Des hôteliers qui remplissent leurs rêves de dollars. Parce que les Américains vont arriver. « Déjà plus d’un demi-million de locations ont été souscrites rien qu’en Amérique »s’enthousiasme l’Écho National. Les sportifs d’outre-Atlantique préféreront le château de Rocquencourt, dans les Yvelines, au village olympique finalement construit à Colombes avec une annexe au Parc des princes, comme l’explique le journal : « Pour les athlètes, certaines nations riches ont déjà loué des hôtels et des maisons entières pour accueillir leurs représentants. Pour les moins fortunés, un camp olympique a été installé au Parc des Princes.

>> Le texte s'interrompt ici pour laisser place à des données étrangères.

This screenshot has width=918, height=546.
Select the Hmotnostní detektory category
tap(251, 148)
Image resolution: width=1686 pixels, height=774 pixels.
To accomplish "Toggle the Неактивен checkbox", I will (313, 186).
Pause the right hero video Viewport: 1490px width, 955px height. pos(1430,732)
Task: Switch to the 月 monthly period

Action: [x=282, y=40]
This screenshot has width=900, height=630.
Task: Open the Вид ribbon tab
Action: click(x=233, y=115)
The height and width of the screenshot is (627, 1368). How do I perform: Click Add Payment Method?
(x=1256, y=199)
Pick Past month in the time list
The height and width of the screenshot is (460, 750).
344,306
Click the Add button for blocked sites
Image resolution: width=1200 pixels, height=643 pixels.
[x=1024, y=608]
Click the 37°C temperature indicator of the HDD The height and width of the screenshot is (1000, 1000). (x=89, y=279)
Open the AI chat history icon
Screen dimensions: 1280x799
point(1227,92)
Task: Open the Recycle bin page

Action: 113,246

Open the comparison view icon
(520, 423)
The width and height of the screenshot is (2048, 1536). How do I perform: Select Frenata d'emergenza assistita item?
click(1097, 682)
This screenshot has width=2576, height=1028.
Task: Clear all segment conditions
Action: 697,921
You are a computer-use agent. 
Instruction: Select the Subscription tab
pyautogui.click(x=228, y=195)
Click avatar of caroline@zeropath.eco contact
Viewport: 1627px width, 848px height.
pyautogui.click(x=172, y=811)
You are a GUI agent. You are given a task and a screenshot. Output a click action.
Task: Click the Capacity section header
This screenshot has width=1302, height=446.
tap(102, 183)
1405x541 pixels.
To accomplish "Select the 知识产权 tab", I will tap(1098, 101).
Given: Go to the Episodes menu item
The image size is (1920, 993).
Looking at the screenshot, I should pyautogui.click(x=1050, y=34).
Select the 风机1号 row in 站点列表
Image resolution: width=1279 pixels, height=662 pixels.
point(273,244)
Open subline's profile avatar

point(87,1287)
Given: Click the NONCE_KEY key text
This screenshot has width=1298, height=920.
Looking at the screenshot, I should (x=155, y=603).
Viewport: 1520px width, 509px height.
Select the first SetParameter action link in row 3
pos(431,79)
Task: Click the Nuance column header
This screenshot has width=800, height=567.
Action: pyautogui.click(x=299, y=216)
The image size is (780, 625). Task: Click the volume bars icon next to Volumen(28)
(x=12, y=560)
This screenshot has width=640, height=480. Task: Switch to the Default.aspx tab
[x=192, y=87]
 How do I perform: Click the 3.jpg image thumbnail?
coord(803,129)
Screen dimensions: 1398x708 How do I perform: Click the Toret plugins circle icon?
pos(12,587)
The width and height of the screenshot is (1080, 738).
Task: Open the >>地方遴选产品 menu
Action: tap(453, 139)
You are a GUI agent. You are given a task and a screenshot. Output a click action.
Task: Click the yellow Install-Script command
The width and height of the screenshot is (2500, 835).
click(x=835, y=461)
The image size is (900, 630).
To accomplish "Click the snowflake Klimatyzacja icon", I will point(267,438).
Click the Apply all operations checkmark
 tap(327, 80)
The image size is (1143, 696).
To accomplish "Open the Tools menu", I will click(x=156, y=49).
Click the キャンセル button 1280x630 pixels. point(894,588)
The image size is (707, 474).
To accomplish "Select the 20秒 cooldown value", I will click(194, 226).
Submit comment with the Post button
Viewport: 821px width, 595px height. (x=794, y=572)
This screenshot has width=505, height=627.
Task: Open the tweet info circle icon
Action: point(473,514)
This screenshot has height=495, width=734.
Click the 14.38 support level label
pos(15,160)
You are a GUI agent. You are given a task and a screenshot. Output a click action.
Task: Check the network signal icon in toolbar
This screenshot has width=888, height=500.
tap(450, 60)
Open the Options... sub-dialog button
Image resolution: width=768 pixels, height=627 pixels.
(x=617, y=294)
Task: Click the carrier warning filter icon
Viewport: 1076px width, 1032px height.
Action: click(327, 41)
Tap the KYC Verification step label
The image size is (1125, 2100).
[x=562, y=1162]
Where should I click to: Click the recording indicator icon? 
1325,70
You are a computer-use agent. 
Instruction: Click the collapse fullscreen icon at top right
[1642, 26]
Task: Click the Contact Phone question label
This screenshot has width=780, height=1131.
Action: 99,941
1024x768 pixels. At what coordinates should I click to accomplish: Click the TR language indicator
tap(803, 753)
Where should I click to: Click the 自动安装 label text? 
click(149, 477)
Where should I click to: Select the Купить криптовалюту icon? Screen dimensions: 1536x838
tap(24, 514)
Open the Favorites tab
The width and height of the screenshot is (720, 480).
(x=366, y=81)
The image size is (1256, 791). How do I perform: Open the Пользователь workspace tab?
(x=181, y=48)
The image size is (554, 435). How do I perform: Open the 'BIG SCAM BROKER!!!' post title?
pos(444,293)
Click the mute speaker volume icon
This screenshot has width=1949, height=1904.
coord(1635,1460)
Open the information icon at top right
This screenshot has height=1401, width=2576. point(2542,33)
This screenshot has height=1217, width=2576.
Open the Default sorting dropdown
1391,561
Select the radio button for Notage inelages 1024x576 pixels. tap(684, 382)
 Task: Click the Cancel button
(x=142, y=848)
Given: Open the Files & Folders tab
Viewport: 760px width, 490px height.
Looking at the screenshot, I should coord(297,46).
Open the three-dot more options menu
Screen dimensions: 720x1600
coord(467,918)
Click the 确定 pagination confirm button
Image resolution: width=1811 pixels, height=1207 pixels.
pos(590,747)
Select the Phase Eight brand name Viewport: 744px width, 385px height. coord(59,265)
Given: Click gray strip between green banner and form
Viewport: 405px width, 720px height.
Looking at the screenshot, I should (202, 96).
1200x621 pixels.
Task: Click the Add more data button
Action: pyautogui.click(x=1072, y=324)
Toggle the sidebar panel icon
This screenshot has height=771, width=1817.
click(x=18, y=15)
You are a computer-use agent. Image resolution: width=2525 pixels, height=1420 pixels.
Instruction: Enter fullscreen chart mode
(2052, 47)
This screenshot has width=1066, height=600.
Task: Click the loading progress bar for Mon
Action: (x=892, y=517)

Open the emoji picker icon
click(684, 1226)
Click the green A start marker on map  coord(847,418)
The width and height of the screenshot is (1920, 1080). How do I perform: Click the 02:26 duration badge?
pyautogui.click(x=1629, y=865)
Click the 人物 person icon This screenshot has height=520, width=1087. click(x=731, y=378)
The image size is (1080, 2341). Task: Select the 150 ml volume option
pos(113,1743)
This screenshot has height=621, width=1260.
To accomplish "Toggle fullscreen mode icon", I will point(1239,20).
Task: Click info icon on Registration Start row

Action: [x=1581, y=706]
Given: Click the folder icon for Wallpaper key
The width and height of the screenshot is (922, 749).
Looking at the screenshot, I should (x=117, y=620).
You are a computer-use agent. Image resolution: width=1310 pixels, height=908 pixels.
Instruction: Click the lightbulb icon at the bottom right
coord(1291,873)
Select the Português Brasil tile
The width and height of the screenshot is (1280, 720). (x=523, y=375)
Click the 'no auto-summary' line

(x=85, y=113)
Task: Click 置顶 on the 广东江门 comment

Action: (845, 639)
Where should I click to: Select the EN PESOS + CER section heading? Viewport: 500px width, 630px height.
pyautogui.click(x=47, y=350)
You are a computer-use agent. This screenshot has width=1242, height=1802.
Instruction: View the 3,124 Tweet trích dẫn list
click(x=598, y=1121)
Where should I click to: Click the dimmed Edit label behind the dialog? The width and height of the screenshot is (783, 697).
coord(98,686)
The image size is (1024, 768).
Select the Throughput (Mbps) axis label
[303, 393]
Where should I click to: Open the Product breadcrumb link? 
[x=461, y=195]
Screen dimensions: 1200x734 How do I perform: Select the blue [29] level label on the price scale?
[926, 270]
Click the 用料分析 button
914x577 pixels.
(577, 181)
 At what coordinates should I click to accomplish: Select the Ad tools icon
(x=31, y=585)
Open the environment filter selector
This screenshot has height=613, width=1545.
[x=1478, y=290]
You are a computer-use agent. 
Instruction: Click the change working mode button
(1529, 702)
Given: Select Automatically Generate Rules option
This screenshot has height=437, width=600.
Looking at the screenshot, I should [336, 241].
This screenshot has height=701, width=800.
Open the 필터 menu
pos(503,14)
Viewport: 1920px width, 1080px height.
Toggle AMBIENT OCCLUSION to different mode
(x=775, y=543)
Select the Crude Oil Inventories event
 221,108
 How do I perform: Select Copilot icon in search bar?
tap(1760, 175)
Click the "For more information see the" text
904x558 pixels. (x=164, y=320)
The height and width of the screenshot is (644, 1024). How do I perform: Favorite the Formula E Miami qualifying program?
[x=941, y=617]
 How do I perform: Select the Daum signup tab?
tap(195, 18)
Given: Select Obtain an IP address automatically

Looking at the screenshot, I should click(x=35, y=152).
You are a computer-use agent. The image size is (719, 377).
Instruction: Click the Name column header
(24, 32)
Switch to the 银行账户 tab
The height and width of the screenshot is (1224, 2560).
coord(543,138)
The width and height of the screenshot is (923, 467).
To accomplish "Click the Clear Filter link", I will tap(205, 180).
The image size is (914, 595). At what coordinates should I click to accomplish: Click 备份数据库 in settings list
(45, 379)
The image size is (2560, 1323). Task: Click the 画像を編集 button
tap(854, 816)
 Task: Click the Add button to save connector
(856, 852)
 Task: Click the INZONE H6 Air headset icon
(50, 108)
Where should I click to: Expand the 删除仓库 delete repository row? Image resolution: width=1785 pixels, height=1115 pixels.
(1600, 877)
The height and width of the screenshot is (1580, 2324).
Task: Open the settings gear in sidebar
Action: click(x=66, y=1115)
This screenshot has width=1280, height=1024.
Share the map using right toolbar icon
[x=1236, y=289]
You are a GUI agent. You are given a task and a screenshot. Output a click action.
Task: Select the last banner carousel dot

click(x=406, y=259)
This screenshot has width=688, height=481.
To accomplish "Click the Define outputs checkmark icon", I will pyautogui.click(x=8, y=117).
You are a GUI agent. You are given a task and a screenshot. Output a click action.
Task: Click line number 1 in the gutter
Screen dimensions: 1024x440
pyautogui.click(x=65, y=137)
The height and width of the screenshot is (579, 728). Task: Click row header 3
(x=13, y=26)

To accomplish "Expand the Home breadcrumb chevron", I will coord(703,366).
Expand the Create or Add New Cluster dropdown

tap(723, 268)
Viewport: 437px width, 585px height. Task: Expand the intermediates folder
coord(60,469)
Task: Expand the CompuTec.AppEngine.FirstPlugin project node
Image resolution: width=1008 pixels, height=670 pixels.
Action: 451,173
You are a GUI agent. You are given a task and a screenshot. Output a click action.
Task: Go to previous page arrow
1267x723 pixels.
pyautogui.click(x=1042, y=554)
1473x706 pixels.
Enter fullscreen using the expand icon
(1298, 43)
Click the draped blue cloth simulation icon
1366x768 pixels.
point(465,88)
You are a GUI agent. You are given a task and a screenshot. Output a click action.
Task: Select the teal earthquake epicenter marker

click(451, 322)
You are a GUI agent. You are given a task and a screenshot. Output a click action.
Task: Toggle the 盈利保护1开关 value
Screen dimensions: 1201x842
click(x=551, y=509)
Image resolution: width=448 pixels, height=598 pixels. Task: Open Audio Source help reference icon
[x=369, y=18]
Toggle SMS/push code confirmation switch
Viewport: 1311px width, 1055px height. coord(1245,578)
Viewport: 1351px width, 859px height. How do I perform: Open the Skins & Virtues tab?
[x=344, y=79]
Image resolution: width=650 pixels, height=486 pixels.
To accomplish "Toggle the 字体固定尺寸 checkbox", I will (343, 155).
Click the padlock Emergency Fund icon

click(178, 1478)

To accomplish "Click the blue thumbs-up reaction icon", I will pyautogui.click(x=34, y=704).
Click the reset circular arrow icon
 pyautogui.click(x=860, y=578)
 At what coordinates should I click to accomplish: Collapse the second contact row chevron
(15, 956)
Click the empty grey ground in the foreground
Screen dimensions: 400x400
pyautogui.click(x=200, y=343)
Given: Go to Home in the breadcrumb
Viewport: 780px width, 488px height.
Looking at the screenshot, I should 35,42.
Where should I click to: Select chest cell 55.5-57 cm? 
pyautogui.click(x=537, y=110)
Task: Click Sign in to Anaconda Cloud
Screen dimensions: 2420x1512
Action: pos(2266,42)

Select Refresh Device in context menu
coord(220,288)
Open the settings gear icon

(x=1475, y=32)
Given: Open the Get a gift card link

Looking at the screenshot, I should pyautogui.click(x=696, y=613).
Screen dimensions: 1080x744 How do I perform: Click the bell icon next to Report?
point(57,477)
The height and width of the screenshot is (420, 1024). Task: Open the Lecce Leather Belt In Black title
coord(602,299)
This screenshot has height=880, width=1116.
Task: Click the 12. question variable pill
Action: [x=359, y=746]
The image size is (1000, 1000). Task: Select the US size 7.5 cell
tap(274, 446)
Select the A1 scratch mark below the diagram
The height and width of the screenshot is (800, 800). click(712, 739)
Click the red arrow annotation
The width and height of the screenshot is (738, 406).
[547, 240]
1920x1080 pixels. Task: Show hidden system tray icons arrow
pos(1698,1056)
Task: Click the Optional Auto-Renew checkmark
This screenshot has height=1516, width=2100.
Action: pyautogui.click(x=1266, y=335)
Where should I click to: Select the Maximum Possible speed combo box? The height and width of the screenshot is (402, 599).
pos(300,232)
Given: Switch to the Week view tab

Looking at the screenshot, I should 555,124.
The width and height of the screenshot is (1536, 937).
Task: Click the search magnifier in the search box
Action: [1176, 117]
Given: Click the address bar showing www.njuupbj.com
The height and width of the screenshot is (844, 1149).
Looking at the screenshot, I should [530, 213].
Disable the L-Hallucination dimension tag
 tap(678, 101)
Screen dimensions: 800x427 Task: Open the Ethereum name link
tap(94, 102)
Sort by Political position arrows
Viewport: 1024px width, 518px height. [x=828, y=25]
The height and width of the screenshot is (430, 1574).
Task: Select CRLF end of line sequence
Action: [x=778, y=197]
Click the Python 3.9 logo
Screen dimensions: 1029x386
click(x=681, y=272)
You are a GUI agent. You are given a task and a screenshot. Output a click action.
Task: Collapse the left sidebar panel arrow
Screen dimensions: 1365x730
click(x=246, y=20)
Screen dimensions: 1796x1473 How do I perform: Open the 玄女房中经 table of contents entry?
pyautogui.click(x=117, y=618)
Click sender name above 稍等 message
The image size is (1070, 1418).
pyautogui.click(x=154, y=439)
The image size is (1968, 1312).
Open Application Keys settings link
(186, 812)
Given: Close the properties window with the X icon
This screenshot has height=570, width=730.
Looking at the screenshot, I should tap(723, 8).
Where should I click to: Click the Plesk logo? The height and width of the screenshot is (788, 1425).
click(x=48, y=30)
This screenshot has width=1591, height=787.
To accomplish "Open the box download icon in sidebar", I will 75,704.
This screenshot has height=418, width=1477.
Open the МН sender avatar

Le « vrai » village est enfin installé à Colombes : une soixantaine de casernes en bois, qui, selon les journaux, évoquent «Chalets anglais» ou vulgaire “cagnas”. Moyennant un tarif journalier pour l’hébergement et la pension, les participants pourront séjourners «des villas de cinq pièces, chacune pouvant accueillir deux ou trois sportifs», détaille l’Echo National. Les Champions ont à leur disposition un bureau de change, un salon de coiffure, un bureau de poste et télégraphe, un kiosque à journaux, un service de blanchisserie et un service de garde d’objets de valeur. Les lavabos et douches sont communs ainsi que les réfectoires où leur sont proposés le petit-déjeuner et deux repas chauds par jour avec de l’eau. « eau minérale, bière ou une demi-bouteille de vin ». Si les villages olympiques contemporains ont la réputation d’être le lieu de nombreux roucoulements, ce n’était pas le cas du premier d’entre eux, exclusivement masculin (1).

Pour se rapprocher de la piscine des Tourelles, des nageurs américains, dont Johnny Weissmuller, gigastar des Jeux de 1924, finirent par s’y installer. Les Britanniques, de leur côté, ne font pas la fine bouche sur ces cabanes installées à la hâte sur des terrains non aménagés. Mais à une condition : venir avec leur nourriture et leur cuisinier. Un subterfuge pour avaler les épreuves comme des affamés ?

(1) Bien que quelques femmes se soient alignées à Paris en 1924, elles ne furent officiellement acceptées aux Jeux qu’en 1928 à Amsterdam.